** REQUIREMENT **
Output the lines of the material from the line containing "will pyautogui.click(x=689, y=622)." through the end as a JSON list of strings, one string per line, leaving out blank lines.

(begin)

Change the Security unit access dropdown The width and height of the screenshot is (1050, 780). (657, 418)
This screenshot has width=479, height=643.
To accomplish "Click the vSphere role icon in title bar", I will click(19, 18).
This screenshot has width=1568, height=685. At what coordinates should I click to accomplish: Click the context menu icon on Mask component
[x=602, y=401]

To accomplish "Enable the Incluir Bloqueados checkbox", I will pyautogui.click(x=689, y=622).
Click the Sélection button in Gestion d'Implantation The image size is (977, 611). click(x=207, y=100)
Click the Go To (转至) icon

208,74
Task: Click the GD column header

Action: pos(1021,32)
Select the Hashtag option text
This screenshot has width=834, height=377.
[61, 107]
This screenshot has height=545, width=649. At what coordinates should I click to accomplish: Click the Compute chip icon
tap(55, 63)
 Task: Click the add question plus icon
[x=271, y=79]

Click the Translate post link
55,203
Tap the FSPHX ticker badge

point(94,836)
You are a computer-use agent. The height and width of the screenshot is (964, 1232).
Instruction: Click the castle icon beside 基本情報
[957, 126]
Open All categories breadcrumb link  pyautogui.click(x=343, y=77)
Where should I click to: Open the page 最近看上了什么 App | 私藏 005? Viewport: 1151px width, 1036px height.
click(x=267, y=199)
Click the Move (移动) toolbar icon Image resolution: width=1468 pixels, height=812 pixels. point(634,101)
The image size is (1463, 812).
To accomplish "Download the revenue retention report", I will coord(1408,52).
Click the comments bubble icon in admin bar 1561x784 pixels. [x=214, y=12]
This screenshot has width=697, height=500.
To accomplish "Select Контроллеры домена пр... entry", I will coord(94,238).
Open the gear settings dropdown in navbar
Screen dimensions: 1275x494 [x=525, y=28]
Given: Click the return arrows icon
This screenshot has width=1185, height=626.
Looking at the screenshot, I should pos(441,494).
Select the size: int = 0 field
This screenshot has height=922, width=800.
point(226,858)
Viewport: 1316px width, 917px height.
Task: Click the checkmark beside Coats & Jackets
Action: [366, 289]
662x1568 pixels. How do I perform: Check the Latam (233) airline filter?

(end)

** ANSWER FOR THE TASK **
[
  "To accomplish \"Enable the Incluir Bloqueados checkbox\", I will pyautogui.click(x=689, y=622).",
  "Click the Sélection button in Gestion d'Implantation The image size is (977, 611). click(x=207, y=100)",
  "Click the Go To (转至) icon",
  "208,74",
  "Task: Click the GD column header",
  "Action: pos(1021,32)",
  "Select the Hashtag option text",
  "This screenshot has width=834, height=377.",
  "[61, 107]",
  "This screenshot has height=545, width=649. At what coordinates should I click to accomplish: Click the Compute chip icon",
  "tap(55, 63)",
  " Task: Click the add question plus icon",
  "[x=271, y=79]",
  "Click the Translate post link",
  "55,203",
  "Tap the FSPHX ticker badge",
  "point(94,836)",
  "You are a computer-use agent. The height and width of the screenshot is (964, 1232).",
  "Instruction: Click the castle icon beside 基本情報",
  "[957, 126]",
  "Open All categories breadcrumb link  pyautogui.click(x=343, y=77)",
  "Where should I click to: Open the page 最近看上了什么 App | 私藏 005? Viewport: 1151px width, 1036px height.",
  "click(x=267, y=199)",
  "Click the Move (移动) toolbar icon Image resolution: width=1468 pixels, height=812 pixels. point(634,101)",
  "The image size is (1463, 812).",
  "To accomplish \"Download the revenue retention report\", I will coord(1408,52).",
  "Click the comments bubble icon in admin bar 1561x784 pixels. [x=214, y=12]",
  "This screenshot has width=697, height=500.",
  "To accomplish \"Select Контроллеры домена пр... entry\", I will coord(94,238).",
  "Open the gear settings dropdown in navbar",
  "Screen dimensions: 1275x494 [x=525, y=28]",
  "Given: Click the return arrows icon",
  "This screenshot has width=1185, height=626.",
  "Looking at the screenshot, I should pos(441,494).",
  "Select the size: int = 0 field",
  "This screenshot has height=922, width=800.",
  "point(226,858)",
  "Viewport: 1316px width, 917px height.",
  "Task: Click the checkmark beside Coats & Jackets",
  "Action: [366, 289]",
  "662x1568 pixels. How do I perform: Check the Latam (233) airline filter?"
]